*** DATA PROVIDED ***

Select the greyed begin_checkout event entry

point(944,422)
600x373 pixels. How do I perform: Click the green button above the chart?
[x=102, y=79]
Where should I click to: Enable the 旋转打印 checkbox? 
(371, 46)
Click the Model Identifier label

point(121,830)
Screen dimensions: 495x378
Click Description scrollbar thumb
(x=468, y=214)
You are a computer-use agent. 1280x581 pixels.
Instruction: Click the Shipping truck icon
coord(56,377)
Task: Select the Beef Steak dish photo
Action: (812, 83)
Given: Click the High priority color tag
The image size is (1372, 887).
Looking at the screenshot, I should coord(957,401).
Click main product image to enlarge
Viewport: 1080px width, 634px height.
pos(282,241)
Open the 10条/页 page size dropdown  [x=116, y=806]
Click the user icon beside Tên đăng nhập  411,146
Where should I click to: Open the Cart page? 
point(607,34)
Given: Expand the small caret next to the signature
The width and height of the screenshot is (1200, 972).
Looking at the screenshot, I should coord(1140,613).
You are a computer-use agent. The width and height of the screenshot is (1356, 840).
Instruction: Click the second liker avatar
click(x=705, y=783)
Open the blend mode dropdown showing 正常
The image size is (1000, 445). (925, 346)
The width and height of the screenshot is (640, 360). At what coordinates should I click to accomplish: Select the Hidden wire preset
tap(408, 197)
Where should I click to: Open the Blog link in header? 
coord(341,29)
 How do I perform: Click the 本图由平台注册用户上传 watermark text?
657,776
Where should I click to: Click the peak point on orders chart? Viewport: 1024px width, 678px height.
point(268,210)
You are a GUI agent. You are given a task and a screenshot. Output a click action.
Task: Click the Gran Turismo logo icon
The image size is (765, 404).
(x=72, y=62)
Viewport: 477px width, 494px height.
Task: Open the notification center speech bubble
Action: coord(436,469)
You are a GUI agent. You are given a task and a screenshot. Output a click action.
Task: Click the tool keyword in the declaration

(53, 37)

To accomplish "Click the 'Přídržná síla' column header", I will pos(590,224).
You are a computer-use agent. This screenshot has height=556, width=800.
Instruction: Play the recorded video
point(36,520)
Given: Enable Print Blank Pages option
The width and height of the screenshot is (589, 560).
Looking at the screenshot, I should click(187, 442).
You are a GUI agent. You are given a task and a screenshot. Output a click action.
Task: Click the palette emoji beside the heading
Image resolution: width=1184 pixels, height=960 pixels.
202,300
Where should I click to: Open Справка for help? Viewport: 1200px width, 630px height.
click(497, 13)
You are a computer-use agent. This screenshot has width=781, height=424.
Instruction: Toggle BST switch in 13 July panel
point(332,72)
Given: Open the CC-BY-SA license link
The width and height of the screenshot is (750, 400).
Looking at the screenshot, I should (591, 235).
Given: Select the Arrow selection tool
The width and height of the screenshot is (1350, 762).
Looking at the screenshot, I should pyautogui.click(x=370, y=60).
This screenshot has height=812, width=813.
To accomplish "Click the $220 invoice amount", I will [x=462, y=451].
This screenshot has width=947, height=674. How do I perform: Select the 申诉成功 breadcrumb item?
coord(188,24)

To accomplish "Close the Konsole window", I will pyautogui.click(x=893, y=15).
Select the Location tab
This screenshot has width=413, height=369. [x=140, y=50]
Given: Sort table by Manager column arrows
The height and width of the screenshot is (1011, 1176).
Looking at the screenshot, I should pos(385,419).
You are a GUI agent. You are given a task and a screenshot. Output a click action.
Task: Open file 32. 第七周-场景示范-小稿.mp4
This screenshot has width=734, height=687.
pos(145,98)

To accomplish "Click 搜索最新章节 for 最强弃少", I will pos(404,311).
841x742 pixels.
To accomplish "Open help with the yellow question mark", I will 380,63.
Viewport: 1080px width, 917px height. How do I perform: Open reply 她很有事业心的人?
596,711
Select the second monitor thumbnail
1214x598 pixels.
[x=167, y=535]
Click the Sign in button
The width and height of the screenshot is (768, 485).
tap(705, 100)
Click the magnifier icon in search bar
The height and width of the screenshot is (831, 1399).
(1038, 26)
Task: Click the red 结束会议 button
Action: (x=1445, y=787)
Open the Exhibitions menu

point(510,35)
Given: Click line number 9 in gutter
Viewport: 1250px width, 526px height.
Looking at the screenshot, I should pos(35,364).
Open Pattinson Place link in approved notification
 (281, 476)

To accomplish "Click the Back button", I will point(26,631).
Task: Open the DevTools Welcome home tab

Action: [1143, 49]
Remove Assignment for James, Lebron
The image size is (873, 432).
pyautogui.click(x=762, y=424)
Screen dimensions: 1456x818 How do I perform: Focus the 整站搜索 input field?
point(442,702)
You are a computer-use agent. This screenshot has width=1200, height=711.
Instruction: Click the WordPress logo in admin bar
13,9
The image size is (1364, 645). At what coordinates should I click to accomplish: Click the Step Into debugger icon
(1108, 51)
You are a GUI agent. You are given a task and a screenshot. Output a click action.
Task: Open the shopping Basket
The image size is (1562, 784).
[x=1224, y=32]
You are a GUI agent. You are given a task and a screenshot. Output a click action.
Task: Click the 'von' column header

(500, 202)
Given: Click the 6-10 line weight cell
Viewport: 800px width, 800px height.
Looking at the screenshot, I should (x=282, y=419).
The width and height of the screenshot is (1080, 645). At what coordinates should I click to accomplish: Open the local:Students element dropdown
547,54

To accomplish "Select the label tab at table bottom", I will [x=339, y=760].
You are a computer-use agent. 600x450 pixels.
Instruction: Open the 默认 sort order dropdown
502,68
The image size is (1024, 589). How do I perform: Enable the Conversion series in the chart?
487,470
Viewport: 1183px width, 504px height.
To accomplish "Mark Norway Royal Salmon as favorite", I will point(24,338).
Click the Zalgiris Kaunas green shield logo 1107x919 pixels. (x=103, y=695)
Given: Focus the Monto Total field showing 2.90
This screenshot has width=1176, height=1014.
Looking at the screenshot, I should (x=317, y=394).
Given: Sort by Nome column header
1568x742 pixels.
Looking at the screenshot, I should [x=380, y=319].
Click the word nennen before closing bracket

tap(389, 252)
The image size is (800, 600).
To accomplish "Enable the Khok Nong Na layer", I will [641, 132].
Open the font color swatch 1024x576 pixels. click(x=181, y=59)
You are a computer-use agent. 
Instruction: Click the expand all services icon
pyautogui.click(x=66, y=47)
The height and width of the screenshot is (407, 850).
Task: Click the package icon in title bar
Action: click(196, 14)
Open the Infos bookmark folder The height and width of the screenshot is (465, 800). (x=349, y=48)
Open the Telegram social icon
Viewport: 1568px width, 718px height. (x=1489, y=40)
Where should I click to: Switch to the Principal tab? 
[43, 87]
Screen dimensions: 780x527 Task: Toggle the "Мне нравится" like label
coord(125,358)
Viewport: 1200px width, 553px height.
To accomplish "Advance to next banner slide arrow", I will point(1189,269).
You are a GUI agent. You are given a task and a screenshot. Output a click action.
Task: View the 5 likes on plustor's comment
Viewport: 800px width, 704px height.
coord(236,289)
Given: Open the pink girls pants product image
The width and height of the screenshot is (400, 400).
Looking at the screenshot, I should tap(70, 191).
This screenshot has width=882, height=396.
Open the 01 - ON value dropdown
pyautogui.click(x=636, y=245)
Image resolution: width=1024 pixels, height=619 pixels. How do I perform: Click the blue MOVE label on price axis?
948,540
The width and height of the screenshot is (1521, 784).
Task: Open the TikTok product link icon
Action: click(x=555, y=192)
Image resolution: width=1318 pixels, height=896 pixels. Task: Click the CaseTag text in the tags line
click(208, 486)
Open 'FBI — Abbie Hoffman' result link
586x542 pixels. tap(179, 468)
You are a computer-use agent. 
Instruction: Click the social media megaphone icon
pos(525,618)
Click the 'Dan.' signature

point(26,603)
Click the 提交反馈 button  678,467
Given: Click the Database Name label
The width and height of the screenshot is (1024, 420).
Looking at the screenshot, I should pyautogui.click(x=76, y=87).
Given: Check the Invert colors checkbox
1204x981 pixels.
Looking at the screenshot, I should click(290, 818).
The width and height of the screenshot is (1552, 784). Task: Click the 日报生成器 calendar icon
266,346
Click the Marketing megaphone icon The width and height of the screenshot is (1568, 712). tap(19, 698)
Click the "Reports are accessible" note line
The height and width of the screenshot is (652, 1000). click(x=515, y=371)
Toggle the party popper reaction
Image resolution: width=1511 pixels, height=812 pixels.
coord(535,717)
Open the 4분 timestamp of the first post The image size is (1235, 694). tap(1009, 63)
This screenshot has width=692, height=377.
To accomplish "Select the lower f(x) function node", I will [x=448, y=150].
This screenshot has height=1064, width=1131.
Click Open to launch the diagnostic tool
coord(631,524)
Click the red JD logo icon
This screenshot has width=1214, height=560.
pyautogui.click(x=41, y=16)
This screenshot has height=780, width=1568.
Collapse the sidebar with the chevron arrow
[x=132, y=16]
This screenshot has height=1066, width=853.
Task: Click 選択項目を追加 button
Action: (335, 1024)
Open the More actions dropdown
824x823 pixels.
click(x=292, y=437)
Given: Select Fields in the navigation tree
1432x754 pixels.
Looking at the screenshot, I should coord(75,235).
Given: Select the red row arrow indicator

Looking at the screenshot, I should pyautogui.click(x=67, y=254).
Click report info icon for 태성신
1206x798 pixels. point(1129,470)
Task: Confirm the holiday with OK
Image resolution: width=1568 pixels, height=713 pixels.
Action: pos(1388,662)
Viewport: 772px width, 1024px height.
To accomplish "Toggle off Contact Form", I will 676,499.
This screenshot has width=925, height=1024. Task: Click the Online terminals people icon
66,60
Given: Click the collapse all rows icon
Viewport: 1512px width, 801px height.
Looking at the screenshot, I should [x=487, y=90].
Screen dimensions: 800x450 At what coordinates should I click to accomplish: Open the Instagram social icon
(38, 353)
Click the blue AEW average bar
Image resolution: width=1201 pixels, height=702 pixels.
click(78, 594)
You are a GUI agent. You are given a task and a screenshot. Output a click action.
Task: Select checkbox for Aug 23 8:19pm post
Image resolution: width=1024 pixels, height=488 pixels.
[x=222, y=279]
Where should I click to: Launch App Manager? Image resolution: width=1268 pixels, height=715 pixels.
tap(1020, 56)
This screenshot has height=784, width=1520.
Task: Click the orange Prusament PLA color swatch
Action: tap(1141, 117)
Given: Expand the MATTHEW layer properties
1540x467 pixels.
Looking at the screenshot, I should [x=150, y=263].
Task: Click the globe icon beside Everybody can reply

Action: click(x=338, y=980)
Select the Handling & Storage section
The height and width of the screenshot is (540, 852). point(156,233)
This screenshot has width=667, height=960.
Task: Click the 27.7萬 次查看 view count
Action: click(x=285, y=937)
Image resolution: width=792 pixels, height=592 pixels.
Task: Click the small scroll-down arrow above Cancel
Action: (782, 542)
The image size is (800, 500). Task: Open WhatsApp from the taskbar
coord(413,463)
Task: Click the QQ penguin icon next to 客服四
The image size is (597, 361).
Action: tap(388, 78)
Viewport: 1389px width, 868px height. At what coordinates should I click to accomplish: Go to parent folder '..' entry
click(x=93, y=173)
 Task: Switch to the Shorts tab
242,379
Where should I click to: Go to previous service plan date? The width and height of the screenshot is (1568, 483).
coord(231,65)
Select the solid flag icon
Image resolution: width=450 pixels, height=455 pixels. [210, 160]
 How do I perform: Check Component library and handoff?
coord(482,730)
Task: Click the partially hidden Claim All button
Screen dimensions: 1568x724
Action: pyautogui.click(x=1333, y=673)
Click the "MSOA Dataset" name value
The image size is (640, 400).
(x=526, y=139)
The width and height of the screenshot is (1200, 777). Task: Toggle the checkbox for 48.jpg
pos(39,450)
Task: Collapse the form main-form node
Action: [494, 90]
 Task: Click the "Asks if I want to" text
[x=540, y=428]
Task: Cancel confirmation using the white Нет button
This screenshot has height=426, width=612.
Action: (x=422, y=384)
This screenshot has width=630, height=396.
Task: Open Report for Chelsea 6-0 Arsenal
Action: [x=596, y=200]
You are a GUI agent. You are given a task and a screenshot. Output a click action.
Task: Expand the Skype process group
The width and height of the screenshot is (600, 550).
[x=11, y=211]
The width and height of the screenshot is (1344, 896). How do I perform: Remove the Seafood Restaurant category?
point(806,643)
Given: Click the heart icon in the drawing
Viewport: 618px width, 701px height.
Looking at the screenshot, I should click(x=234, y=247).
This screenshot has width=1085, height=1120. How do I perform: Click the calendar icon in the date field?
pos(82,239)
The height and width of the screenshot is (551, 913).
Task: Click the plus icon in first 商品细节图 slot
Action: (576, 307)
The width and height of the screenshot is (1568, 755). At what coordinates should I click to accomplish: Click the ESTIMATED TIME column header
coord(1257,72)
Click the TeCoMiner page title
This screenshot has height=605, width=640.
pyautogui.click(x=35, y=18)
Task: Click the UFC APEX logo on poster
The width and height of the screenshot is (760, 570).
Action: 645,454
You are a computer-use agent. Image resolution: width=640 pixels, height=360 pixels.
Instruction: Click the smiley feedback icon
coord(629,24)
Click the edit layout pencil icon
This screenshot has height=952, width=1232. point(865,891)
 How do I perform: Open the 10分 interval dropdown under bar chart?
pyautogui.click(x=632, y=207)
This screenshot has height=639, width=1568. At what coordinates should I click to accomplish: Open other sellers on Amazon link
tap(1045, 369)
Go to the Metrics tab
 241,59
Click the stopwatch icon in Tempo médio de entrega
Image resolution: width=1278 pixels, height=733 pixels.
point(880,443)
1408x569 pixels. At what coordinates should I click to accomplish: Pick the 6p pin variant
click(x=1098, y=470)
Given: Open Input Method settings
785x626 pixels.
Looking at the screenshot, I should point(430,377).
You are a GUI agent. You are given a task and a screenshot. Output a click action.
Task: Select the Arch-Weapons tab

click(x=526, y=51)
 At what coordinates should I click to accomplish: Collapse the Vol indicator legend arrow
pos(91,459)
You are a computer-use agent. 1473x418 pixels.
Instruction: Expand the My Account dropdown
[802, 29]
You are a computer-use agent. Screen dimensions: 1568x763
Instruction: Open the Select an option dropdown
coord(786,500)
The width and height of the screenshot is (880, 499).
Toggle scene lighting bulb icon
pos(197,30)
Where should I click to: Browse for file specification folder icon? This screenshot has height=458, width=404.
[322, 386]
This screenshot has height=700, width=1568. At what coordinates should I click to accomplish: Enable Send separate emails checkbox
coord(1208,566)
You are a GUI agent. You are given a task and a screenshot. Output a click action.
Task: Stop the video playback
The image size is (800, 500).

*** End of DATA PROVIDED ***

Copy out the lines above that hold the string "next".

Given: Expand the small caret next to the signature
To accomplish "Advance to next banner slide arrow", I will point(1189,269).
Task: Click the QQ penguin icon next to 客服四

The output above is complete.